Y mírame ahora, pensó Edén, estremeciéndose en su fuero interno. Enamorándose de un hombre tan alejado de su mundo normal que, compararlo con el error que había significado Adam en su vida, era como comparar un pececito de agua dulce con un gran tiburón blanco.

—¿Tenéis trato?

—El que pueden tener tres personas que no se entienden. Mi padre vive cerca de Las Vegas y nunca se volvió a casar después de que se divorciaron. Mi madre tuvo una sucesión de novios y dos maridos.

A su madre le gustaban los hombres ricos y tontos. El objeto actual de su pasión administraba la gasolinera local. Las altas aspiraciones de su madre eran de vuelo corto.

Bajaron al vestíbulo de entrada, que no estaba alfombrado. El amplio espacio estaba caliente todavía, cubierto por los rayos moribundos del sol. A Edén le gustó oír el tap tap de sus tacones en el antiguo piso de piedra cuando iban a la biblioteca.

—MacBain me habló un poco de tus padres. Debe haber sido muy difícil para tu madre, para ti y tus hermanos que tu padre estuviera tan lejos de vosotros.

—No conocimos otra cosa —sonrió blandamente Gabriel, empujando la puerta para que se abriera—. El matrimonio fue malhadado desde el principio. Se amaban, tuvieron tres hijos, y pasaron la mayor parte de su vida separados, esperando que la maldición se cumpliera echando abajo la puerta y mi madre cayera muerta. Hubiera sido mejor que no se casaran, igual que tus padres.

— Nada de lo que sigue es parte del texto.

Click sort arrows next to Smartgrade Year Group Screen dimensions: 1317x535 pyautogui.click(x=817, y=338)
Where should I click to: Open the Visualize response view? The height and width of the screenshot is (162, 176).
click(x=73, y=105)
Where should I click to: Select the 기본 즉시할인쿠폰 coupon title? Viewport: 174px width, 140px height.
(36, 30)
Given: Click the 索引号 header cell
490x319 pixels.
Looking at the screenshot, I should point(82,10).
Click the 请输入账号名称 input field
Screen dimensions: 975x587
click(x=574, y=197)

—Estoy segura de que no lo sentían así —agregó ella, cruzando hasta uno de los sofás de cuero oscuro—. Después de todo, tuvieron tres hijos.

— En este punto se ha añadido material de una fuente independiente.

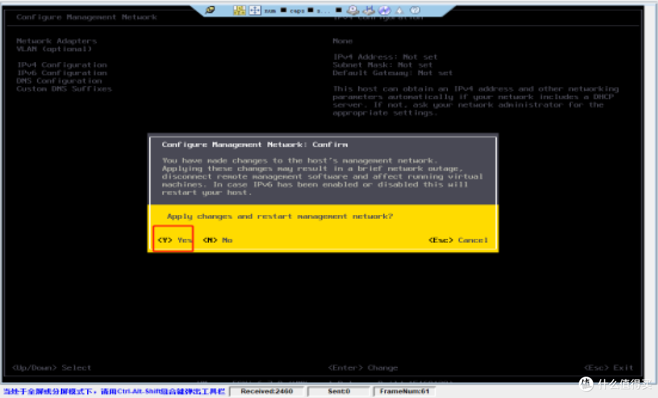Confirm with <Y> Yes in dialog
Viewport: 658px width, 398px height.
pyautogui.click(x=174, y=240)
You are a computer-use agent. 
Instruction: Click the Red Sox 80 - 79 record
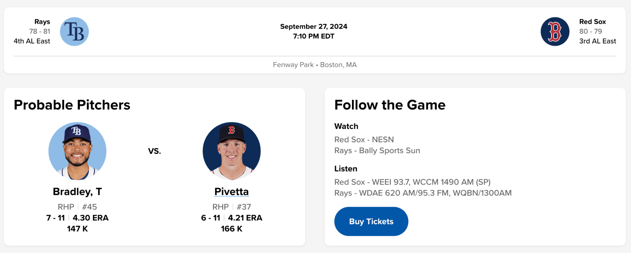[590, 31]
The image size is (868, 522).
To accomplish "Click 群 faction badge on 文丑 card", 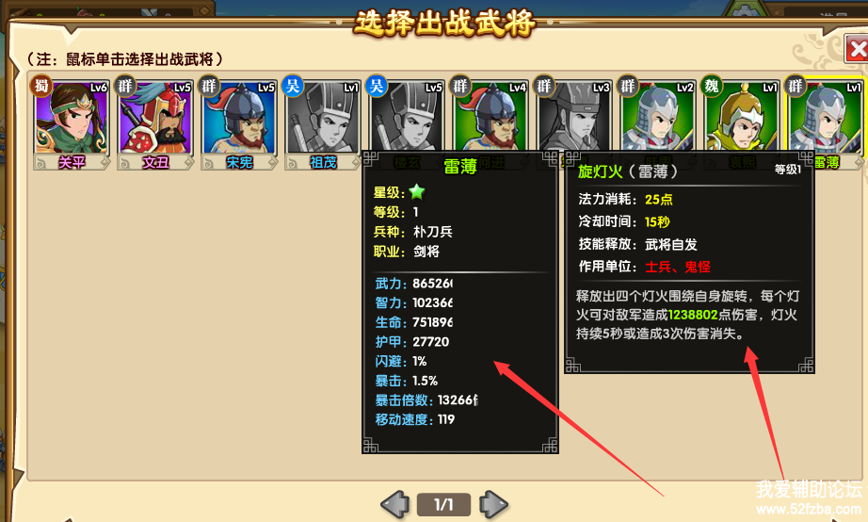I will [125, 86].
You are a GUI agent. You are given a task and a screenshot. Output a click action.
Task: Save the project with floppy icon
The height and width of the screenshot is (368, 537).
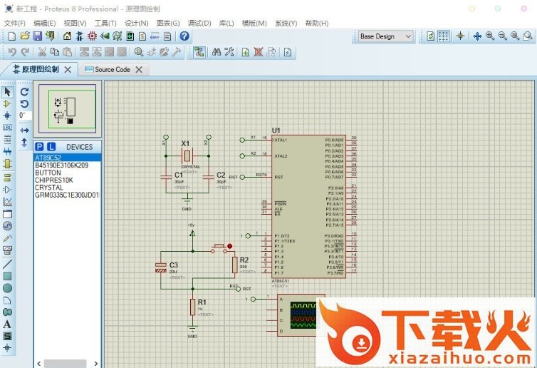click(x=38, y=36)
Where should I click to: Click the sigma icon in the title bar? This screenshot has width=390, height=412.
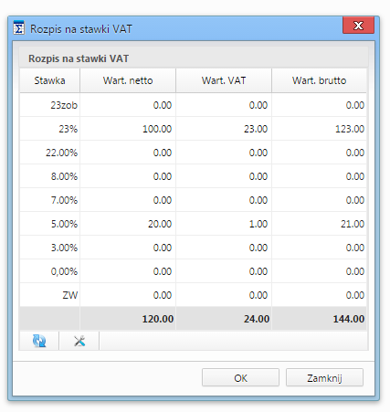pyautogui.click(x=19, y=28)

—Un hecho del que aparentemente se olvidaban la mayor parte del tiempo —replicó Gabriel—. Estaban tan ocupados llorando la pérdida mutua, que no había lugar para algo tan prosaico como unos niños.

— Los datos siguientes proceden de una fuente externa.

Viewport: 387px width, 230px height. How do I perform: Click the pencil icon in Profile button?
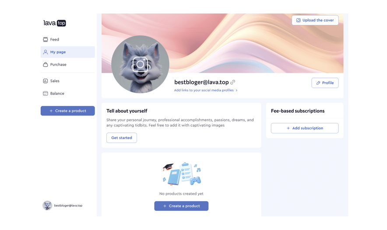(x=318, y=83)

Las lámparas de las mesas iluminaban algunas zonas de la habitación que ya estaban en penumbra cuando el sol se puso tras las montañas. La gran pantalla de televisión, discretamente ubicada, estaba encendida y se escuchaba suave el ruido de la CNN, como trasfondo.

—Vaya, que cínico es eso —dijo Edén, no sin simpatía, aspirando el olor a viejo que despedían los miles de libros encuadernados en cuero de los estantes y el perfume dulce y picante de las flores frescas que embellecían con su gracia la chimenea de piedra.

Dijo que sí con la cabeza, cuando él levantó la botella de vino. Edén sabía que Magnus y Cait Edge habían estado separados por una especie de amor prohibido a lo Romeo y Julieta. Gabriel estaba harto del tema, a juzgar por la expresión que tenía en ese momento.

Ella se reclinó en el ángulo del sofá confortablemente blando.

—Cuéntame algo sobre la gente con la que trabajas.